Canadian Natural said it boosted bitumen production at the Albian oilsands mines it bought from Shell Canada two years ago to a record 318,000 barrels per day in September and October as production at its Horizon oilsands mine fell due to a maintenance shutdown.
At the same time, it raised output from its thermal oilsands projects — which produce bitumen from wells using steam — in northern Alberta, including at the Jackfish project it acquired in a $3.8-billion deal with Oklahoma-based Devon Energy Corp. earlier this year.
President Tim McKay said Canadian Natural has identified 30,000 to 50,000 barrels per day of oil production that can be turned on or off to maximize output under curtailment.
The company said a problem with piping on a hydrogen manufacturing unit at Horizon was discovered during the shutdown, so the 250,000-bpd capacity facility is expected to run at a restricted rate of about 155,000 bpd until early December while repairs take place.

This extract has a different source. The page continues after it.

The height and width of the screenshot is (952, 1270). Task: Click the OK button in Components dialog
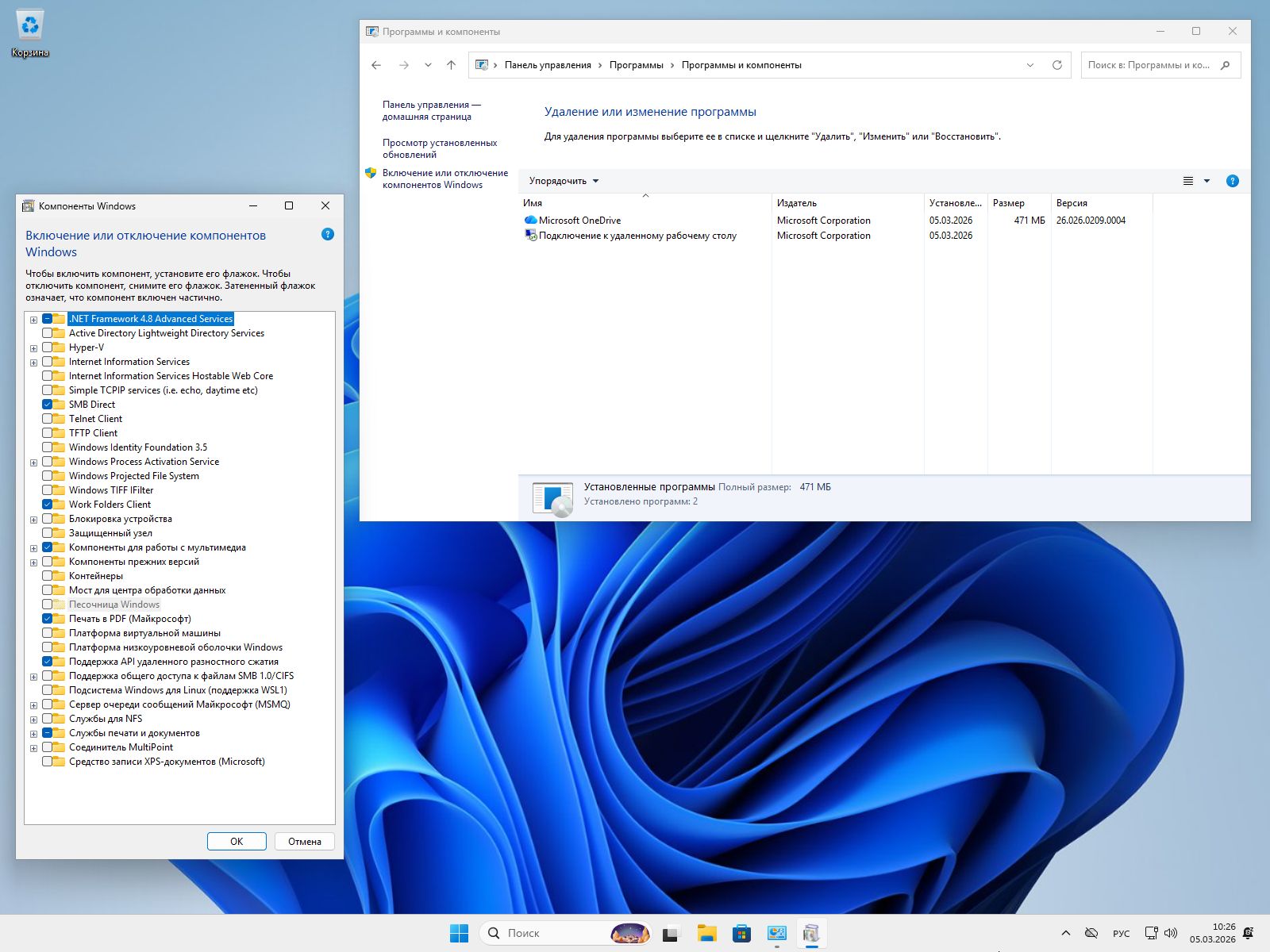pos(237,841)
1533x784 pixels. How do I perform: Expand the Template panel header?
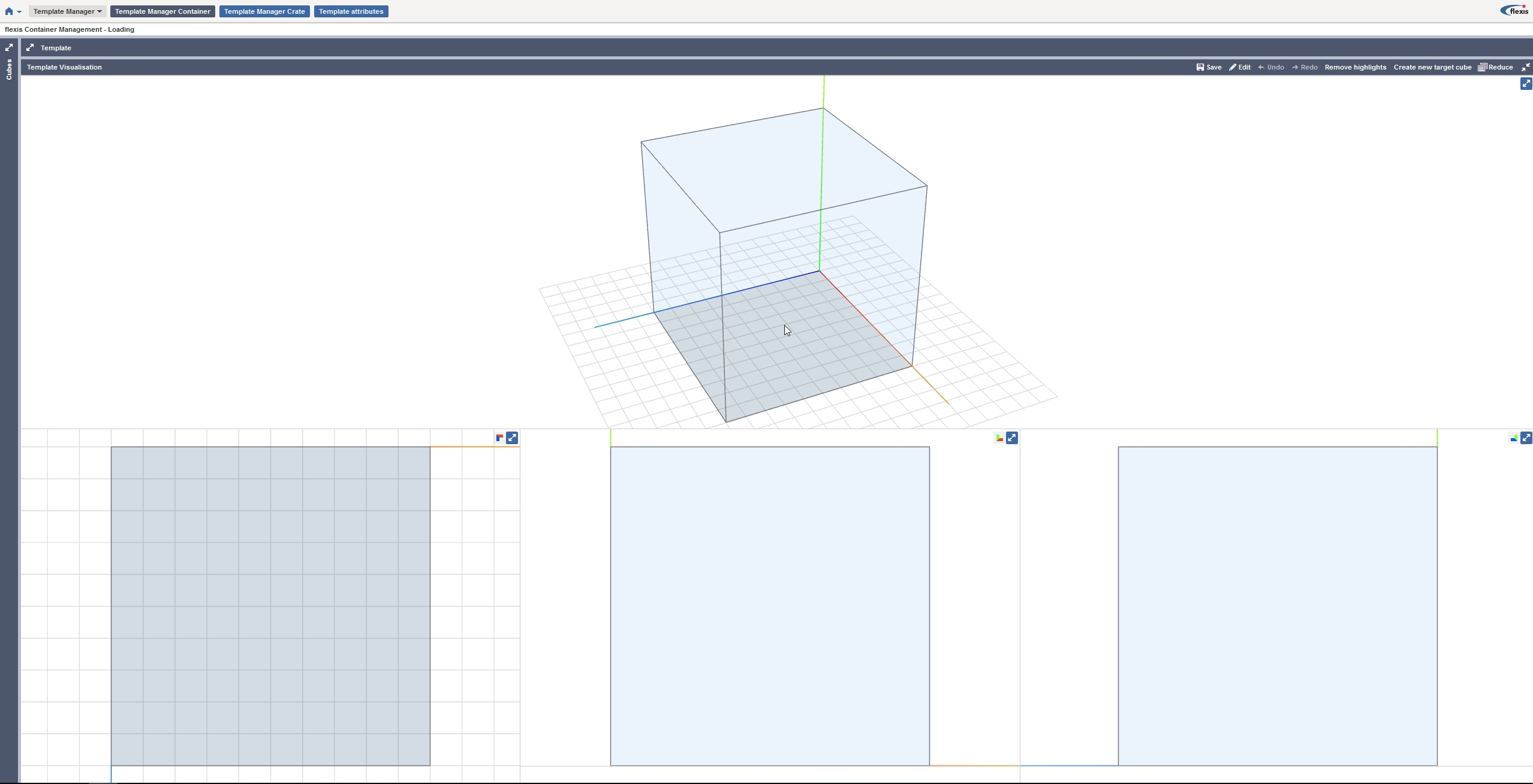(x=30, y=48)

McKay said Canadian Natural is in talks with the Alberta government about its attempts to unload crude-by-rail contracts signed by the previous NDP government with railroad companies. The terms are complex and it’s difficult to predict whether the company will take part, he said.
He said the company is comfortable that most or all of its production can be moved by incremental increases in pipeline export capacity going into 2020.
Canadian Natural reported it earned $1.03 billion in the three months ended Sept. 30, down from $1.8 billion in the same quarter last year.
The company says the profit amounted to 87 cents per diluted share for the quarter ended Sept. 30 compared with $1.47 a year ago, as revenue totalled $6.16 billion, up from nearly $5.9 billion.
Its adjusted profit from operations amounted to $1.04 per diluted share, down from $1.11 per diluted share in the same quarter last year.
Analysts on average had expected a profit of 77 cents per share, according to financial markets data firm Refinitiv.
CIBC Capital Markets analyst Jon Morrison called the results a “solid volley over consensus expectations.”
“In addition to cash flow marching above our estimate at the high end of the Street, performance across the asset base was sound and performance continues to highlight Canadian Natural’s acute focus on cost controls, which is part the platform’s DNA.”